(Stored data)
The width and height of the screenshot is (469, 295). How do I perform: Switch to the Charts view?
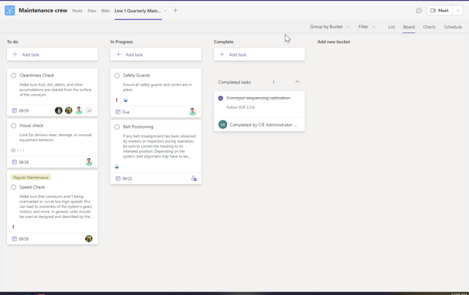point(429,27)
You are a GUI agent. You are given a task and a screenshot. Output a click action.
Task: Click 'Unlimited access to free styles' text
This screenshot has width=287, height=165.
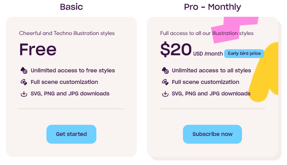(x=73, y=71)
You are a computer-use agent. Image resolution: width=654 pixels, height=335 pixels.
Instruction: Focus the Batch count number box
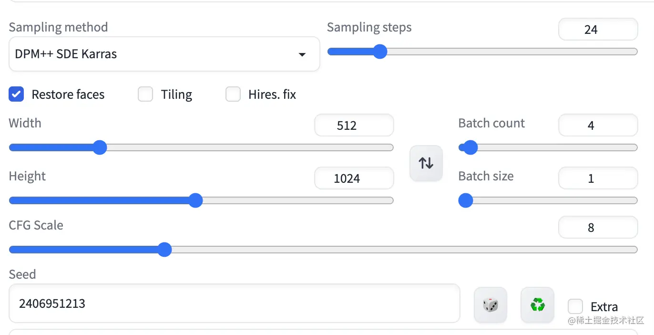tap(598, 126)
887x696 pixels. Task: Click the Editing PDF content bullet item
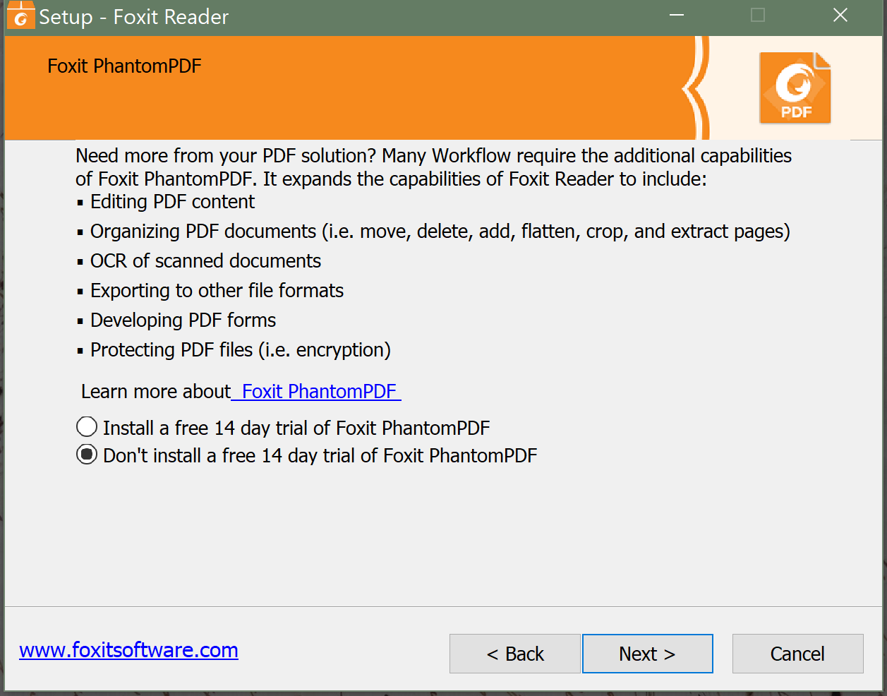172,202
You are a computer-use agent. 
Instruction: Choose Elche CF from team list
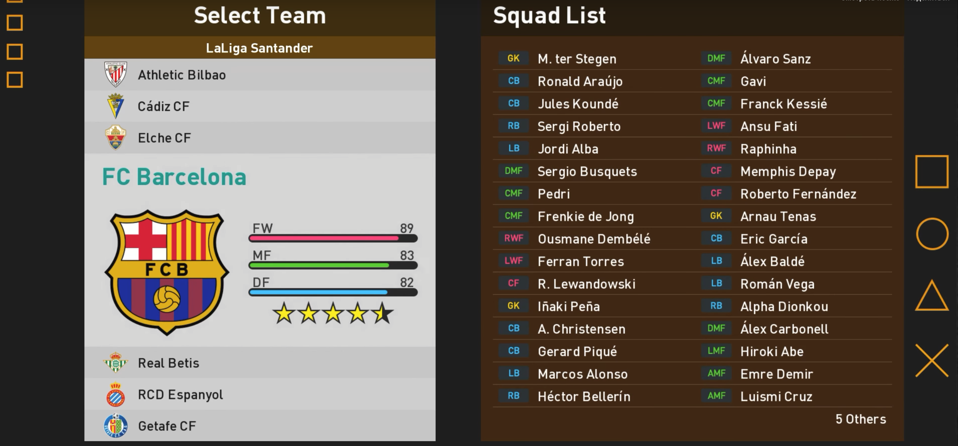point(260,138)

---

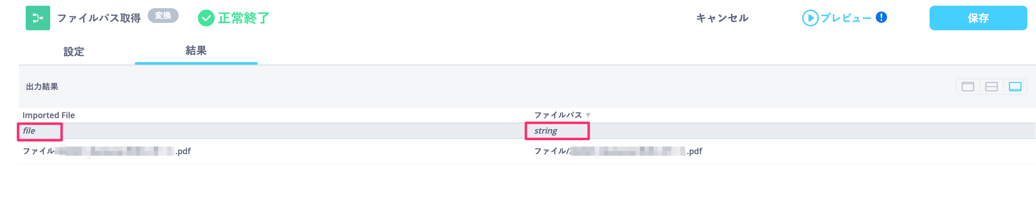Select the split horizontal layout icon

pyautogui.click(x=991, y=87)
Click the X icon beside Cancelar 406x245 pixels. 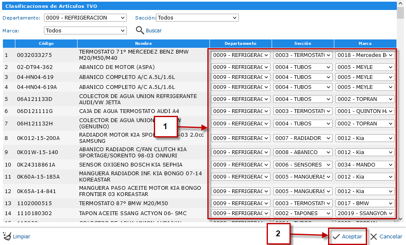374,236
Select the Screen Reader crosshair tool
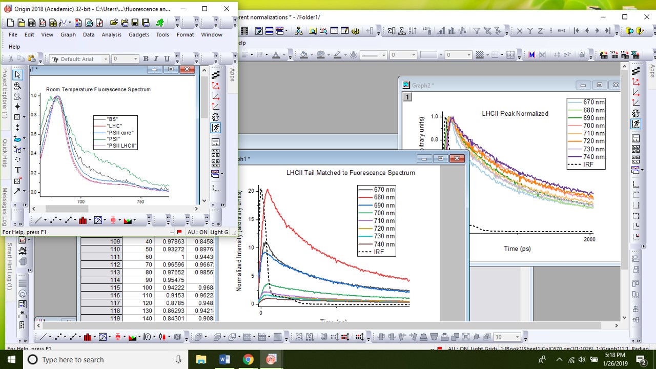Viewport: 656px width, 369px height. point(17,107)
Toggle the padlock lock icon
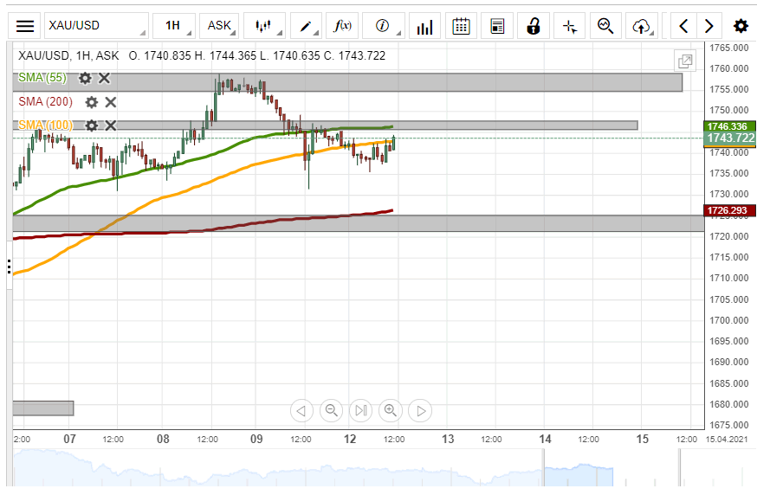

Your goal:
With the pictures removed from your copy, retype the lines above from the one that contains "The width and" through the one that contains "Task: Click 'Unlimited", exactly.

Result below:
The width and height of the screenshot is (469, 295). How do I perform: Switch to the Charts view?
point(429,27)
You are a GUI agent. You are given a task and a screenshot. Output a click action.
Task: Click 'Unlimited access to free styles' text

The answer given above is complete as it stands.